Extrait du document –
★ ★ ★ ★
Dans l’univers des « maribataires » : L’amour à l’épreuve de la distance !


Rédigé le Vendredi 8 Avril 2022 à 14:52 | Lu 343 fois | 6 commentaire(s)




Face aux nombreuses restrictions sur les déplacements internationaux, les familles de migrants, particulièrement les épouses, souffrent terriblement de la distance, avec des conjoints qui peuvent rester 10 ans sans les retrouver, soit pour défaut de papiers, soit pour des raisons économiques. Espoir d’une vie intime et familiale plus agréable, l’obtention d’une autorisation de regroupement familial reste un véritable parcours du combattant.

Restée trois ans sans voir son mari émigré en Espagne, Aissatou Fall est rongée par l’angoisse. Elle prend de l’âge, a déjà fait une pré-éclampsie et, est hantée par l’idée de ne plus avoir d’enfants. Perdue dans ses tristes pensées, elle confie sur un air désespéré : “Depuis lors, je suis là. Qu’est-ce qui me dit que je pourrais avoir un enfant ? Combien d’années, j’attends quelqu’un que je ne vois toujours pas ? Je suis une femme, j’ai des besoins. La ménopause approche. Déjà, à 32-33 ans, nos grossesses sont classées à risque. Imaginez pour nous qui avons plus de 35 ans… A un moment, il y en a vraiment marre !’’.

Embouchant la même trompette, Amy, un peu plus âgée, semble du même avis. Mariée à un polygame, elle a un seul enfant qui sera bientôt au collège. Les espoirs d’avoir un deuxième enfant s’éloignent de plus en plus, alors que c’était son plus grand rêve. “Cela me hante vraiment. J’avais toujours voulu faire plusieurs enfants, au minimum trois. Mais avec un époux émigré, ce n’est jamais évident. Surtout, quand il a plusieurs épouses. Quand il est de passage au pays, c’est juste pour quelques petites semaines, qu’il doit partager entre ses épouses. Dans ces conditions, les probabilités de faire un enfant s’amoindrissent. Là, ça fait plus de deux ans qu’il n’a pas mis ses pieds au Sénégal. Ça ne nous agrée pas, mais on est obligé de faire avec’’.

Une situation cauchemardesque vécue par tant d’autres femmes, séparées de leurs époux par l’émigration. Des attentes interminables, une solitude permanente, de longues nuits blanches… Tel est le quotidien de ces braves dames, pour qui l’amour n’est parfois qu’un lourd fardeau, à porter silencieusement, pour satisfaire une société parfois peu soucieuse de leur épanouissement. Pour sa part, Amy en veut terriblement aux hommes. “Ils pensent qu’entretenir une femme, c’est juste lui envoyer de l’argent à la fin du mois. Certains ne le font même pas. Les hommes se soucient très peu du minimum d’affection à accorder aux épouses qui les attendent. Même quand ils ont des papiers et peuvent venir, ceci est le cadet de leurs soucis’’.
★ ★ ★ ★
Section des données –
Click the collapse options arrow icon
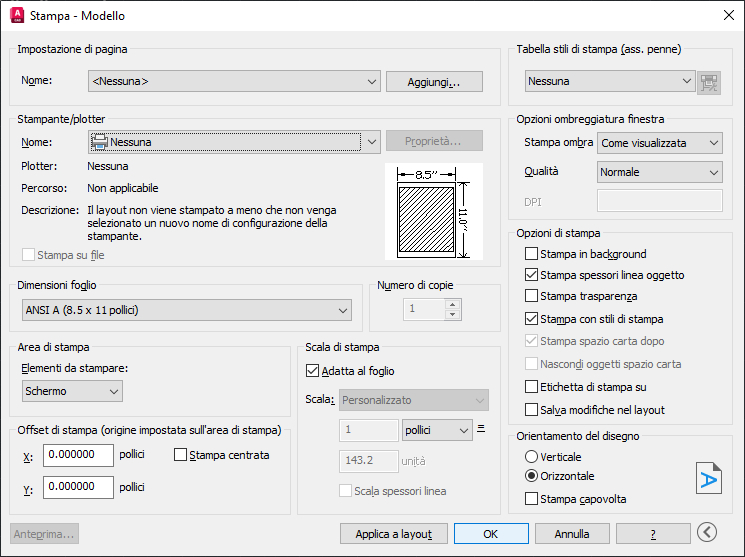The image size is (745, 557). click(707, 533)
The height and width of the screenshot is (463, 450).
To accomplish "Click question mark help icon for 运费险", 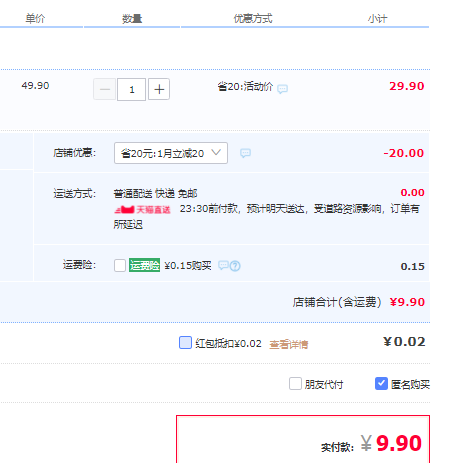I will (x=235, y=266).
★ ★ ★ ★
Exercices à faire –
[1] Recopiez fidèlement, dans l'extrait du document, tout le passage qui va de « Rédigé le Vendredi » jusqu'à « parcours du combattant. ».
[2] D'après l'extrait du document, répondez aux questions suivantes.
(a) Pendant combien de temps Aissatou Fall est-elle restée sans voir son mari ?
(b) Dans quel pays le mari d'Aissatou Fall a-t-il émigré ?
(c) Depuis combien de temps le mari d'Amy n'a-t-il pas mis les pieds au Sénégal ?

Corrigé –
[1]
Rédigé le Vendredi 8 Avril 2022 à 14:52 | Lu 343 fois | 6 commentaire(s)




Face aux nombreuses restrictions sur les déplacements internationaux, les familles de migrants, particulièrement les épouses, souffrent terriblement de la distance, avec des conjoints qui peuvent rester 10 ans sans les retrouver, soit pour défaut de papiers, soit pour des raisons économiques. Espoir d’une vie intime et familiale plus agréable, l’obtention d’une autorisation de regroupement familial reste un véritable parcours du combattant.

[2]
(a) Trois ans.
(b) En Espagne.
(c) Depuis plus de deux ans.